Вектор экспрессии, содержащий полную кодирующую последовательность МЛм, временно трансфецировали в клетки 293, как описано в Примере 1. Кондиционированная среда от этих клеток стимулировала включение 3H-тимидина в Ba/F3 клетки, экспрессирующие mpl и человека и мыши, но не оказывала действия на родительскую (лишенную mpl) линию клеток. Это свидетельствует, что клонированная кДНК МЛ мыши кодирует функциональный лиганд, который способен активировать оба МЛ рецептора (mpl), мыши и человека.An expression vector containing the complete coding sequence of MLM was temporarily transfected into 293 cells as described in Example 1. The conditioned medium from these cells stimulated the incorporation of 3 H-thymidine into Ba / F3 cells expressing mpl and human and mouse, but had no effect on parent (mpl-deprived) cell line. This suggests that the cloned mouse ML cDNA encodes a functional ligand that is capable of activating both ML receptors (mpl), mouse and human.
11. Лиганд mpl свиньи11. Ligand pig mpl
кДНК МЛ свиньи (МЛс) выделили путем RACE РПЦ, как описано в Примере 13. кДНК из 1342 пар оснований, продукт РПЦ, была обнаружена в почках и субклонирована. Было секвенировано несколько клонов и обнаружено 332 аминокислотных остатка для кодирования лиганда mpl свиньи, обозначенных как МЛс (или МЛс332), имеющих нуклеотидную и выведенную аминокислотную последовательность, показанную на фиг. 20 (Посл. No: 18 и 19).pig ML cDNA (MLS) was isolated by RACE ROC, as described in Example 13. cDNA of 1342 base pairs, a product of ROC, was detected in the kidneys and subcloned. Several clones were sequenced and 332 amino acid residues were found to encode the pig mpl ligand, designated as MLS (or MLS 332 ) having the nucleotide and deduced amino acid sequence shown in FIG. 20 (Pos. No: 18 and 19).

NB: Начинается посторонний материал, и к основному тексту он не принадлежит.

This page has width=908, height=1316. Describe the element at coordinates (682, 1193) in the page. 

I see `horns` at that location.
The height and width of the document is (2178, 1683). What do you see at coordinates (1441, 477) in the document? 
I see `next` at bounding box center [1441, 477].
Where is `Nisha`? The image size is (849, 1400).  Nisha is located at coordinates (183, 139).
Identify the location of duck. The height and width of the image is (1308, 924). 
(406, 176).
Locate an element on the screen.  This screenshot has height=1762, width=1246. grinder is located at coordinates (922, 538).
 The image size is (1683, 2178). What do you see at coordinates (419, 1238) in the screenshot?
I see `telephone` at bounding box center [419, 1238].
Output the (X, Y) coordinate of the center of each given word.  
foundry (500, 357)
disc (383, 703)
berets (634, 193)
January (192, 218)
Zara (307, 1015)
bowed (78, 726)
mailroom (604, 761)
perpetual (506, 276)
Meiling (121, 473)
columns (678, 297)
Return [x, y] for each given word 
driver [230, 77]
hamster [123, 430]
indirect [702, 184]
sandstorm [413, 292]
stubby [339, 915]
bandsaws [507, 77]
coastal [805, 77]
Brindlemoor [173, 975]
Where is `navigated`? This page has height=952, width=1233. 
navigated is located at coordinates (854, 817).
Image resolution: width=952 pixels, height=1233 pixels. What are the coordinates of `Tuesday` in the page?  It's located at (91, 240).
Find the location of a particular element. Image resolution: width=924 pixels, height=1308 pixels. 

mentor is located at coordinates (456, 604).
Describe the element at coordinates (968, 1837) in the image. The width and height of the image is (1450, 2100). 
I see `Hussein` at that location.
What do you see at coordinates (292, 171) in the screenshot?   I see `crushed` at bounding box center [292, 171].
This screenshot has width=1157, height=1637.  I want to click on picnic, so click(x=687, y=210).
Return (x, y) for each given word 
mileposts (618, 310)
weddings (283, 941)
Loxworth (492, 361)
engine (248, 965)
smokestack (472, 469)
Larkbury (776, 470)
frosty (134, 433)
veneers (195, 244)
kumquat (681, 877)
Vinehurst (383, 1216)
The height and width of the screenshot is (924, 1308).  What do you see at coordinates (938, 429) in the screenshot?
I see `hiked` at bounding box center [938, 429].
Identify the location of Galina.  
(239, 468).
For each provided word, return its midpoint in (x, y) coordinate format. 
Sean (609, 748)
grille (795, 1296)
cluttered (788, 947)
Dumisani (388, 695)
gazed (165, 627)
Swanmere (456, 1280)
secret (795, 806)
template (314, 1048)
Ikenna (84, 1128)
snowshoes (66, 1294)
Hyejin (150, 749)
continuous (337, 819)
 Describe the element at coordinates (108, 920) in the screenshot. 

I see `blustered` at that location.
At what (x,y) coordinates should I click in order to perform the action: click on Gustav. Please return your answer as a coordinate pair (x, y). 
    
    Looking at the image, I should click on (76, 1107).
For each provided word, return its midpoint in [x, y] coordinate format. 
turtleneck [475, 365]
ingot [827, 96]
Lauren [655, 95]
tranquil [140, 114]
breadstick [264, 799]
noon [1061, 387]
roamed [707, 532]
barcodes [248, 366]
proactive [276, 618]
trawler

Была снова идентифицирована вторая форма, обозначенная МЛс2, кодирующая белок с 4 делециями аминокислотных остатков (228 аминокислотных остатков) (см. фиг.21 [Посл. No: 21]. Сравнение аминокислотных последовательностей МЛс и МЛс2 показало, что последняя форма является идентичной за исключением того, что тетрапептид QLPP, соответствующий остаткам 111-114 включительно, был удален (см. фиг.22 [Посл. No: 18 и 19]). Выпадение четырех аминокислот, обнаруженное в кДНК МЛ и у мыши, и у свиньи, наблюдается точно в том же положении в предсказанных белках.The second form, identified as MLC2, encoding a protein with 4 deletions of amino acid residues (228 amino acid residues) was again identified (see Fig. 21 [Last No: 21]. Comparison of the amino acid sequences of MLC and MLC2 showed that the latter form is identical except for that the QLPP tetrapeptide corresponding to residues 111-114 inclusive was deleted (see FIG. 22 [Last No: 18 and 19]. The loss of four amino acids detected in ML cDNA in both mouse and pig is accurately observed in the same position in the predicted proteins.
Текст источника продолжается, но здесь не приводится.